# DIRECTIONS
Copy the records below word for word, starting at the line that contains "extreme (652, 443)" and ending at the last line of the records.

--- Begin GIVEN RECORDS ---

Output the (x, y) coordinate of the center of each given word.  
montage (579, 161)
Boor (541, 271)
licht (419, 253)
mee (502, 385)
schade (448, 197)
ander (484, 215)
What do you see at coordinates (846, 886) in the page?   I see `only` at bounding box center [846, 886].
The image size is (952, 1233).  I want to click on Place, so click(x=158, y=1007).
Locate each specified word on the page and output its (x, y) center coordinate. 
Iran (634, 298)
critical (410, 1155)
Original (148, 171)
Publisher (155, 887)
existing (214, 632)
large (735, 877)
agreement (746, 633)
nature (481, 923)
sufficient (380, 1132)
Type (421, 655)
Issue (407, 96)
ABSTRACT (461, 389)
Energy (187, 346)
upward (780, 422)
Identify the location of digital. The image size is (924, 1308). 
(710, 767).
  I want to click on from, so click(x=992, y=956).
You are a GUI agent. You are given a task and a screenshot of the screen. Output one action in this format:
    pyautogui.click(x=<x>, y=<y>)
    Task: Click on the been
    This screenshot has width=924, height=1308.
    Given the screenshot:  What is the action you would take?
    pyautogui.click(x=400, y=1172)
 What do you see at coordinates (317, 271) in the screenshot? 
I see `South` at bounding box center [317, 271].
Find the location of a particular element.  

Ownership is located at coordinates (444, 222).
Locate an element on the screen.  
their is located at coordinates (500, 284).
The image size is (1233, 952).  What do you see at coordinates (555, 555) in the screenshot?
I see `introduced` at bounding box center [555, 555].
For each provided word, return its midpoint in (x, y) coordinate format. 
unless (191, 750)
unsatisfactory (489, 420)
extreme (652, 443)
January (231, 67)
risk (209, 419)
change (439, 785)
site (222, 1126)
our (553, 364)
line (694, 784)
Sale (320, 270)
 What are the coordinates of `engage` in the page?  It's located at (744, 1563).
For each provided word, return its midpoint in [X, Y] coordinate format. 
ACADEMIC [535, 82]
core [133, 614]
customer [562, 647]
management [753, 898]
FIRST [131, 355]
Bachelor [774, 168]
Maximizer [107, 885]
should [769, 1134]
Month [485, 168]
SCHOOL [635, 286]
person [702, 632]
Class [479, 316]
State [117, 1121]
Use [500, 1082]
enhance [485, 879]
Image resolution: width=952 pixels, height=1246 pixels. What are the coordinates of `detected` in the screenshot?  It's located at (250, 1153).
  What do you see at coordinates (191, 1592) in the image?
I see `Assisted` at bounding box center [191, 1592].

--- End GIVEN RECORDS ---

# SOLUTION TO THIS EXERCISE
extreme (652, 443)
January (231, 67)
risk (209, 419)
change (439, 785)
site (222, 1126)
our (553, 364)
line (694, 784)
Sale (320, 270)
 What are the coordinates of `engage` in the page?  It's located at (744, 1563).
For each provided word, return its midpoint in [X, Y] coordinate format. 
ACADEMIC [535, 82]
core [133, 614]
customer [562, 647]
management [753, 898]
FIRST [131, 355]
Bachelor [774, 168]
Maximizer [107, 885]
should [769, 1134]
Month [485, 168]
SCHOOL [635, 286]
person [702, 632]
Class [479, 316]
State [117, 1121]
Use [500, 1082]
enhance [485, 879]
Image resolution: width=952 pixels, height=1246 pixels. What are the coordinates of `detected` in the screenshot?  It's located at (250, 1153).
  What do you see at coordinates (191, 1592) in the image?
I see `Assisted` at bounding box center [191, 1592].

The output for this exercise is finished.